My typical way to fix this is to just change it to an ANSISTRING.
I'm wondering if there is any reason not to do this the other way
around and just go through
.
.
You may be surprised, but FPC (and even earlier also Delphi) provides
you with multiple ways allowing you to use variables declared as
"string" without length limits (i.e. using type ansistring or
unicodestring underneath). There are compiler directives {$H+} and
{$UNICODESTRINGS} doing exactly that, and there are also modes {$MODE
DELPHI} and {$MODE DELPHIUNICODE} which (among others) trigger the
previously mentioned compiler directives (the difference is that the
modes have wider impact, not only the underlying type used for
variables, parameters, etc., of type string).

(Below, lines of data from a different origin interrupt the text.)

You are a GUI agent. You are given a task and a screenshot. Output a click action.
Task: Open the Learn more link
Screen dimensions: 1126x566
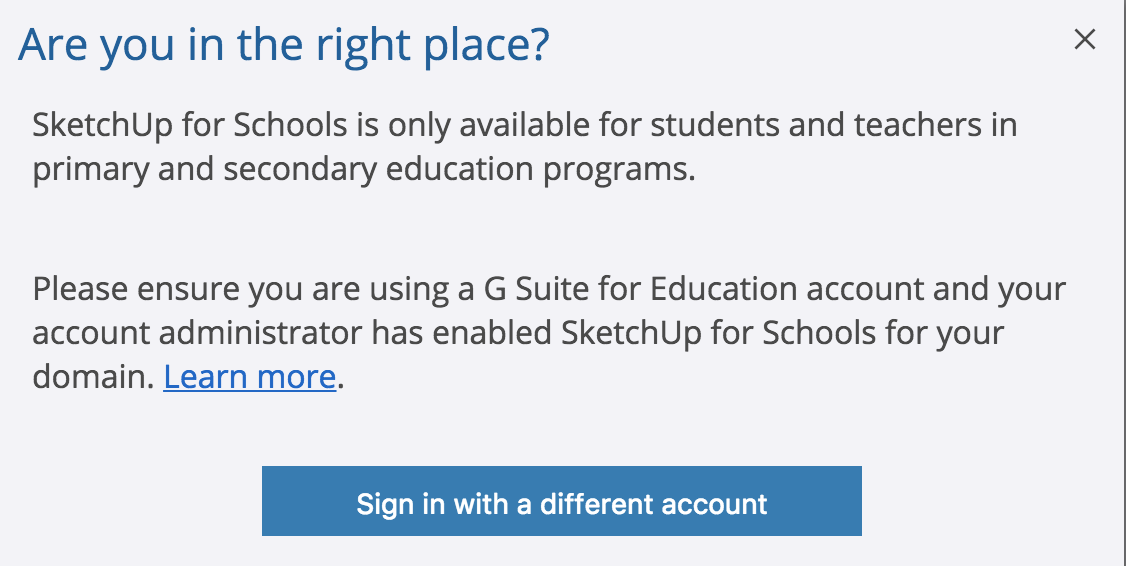(x=249, y=377)
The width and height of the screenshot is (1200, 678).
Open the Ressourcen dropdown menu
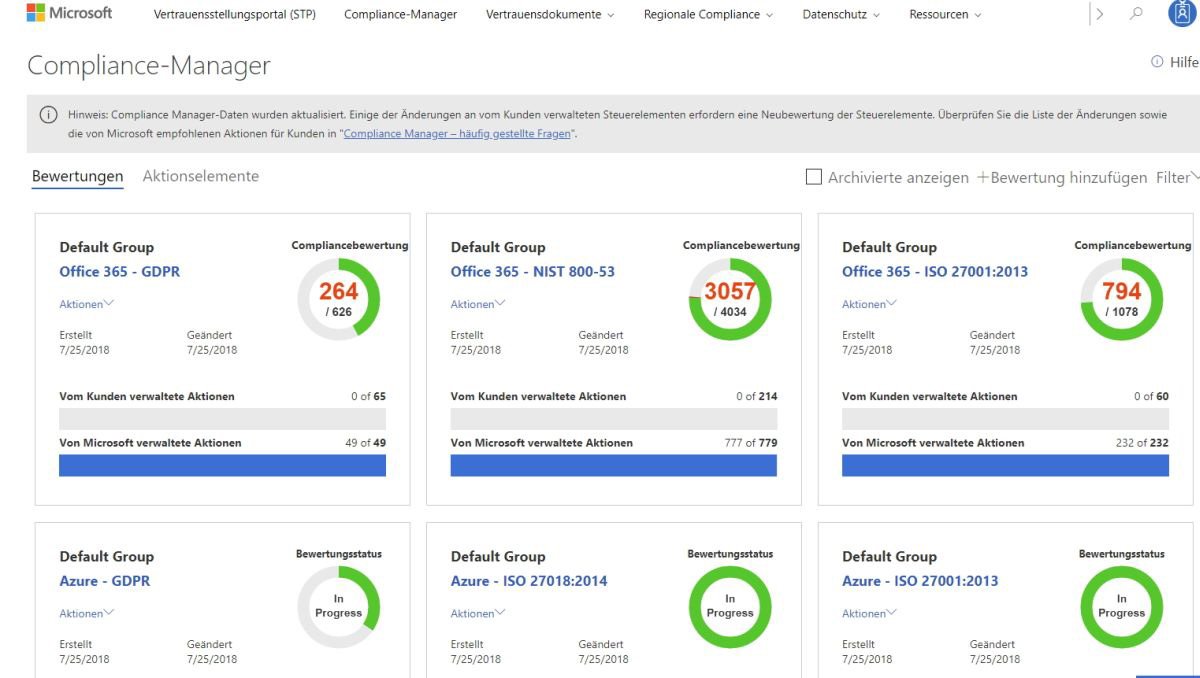point(943,14)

In order to answer you question about potential reasons for not using
ansistring or unicodestring for everything, it's useful to understand
the associated differences:
1) Ansistring and Unicodestring are reference counted. This brings some
computational overhead potentially impacting performance - this may not
be important in many cases, but there are also cases for which this may
be very important.
2) Ansistring and Unicodestring are technically pointers to structures
allocated on the heap rather than directly storing the string itself
with preallocated number of characters. There are scenarios for which
this difference is important (e.g. when interfacing with operating
system API calls or 3rd party code in general).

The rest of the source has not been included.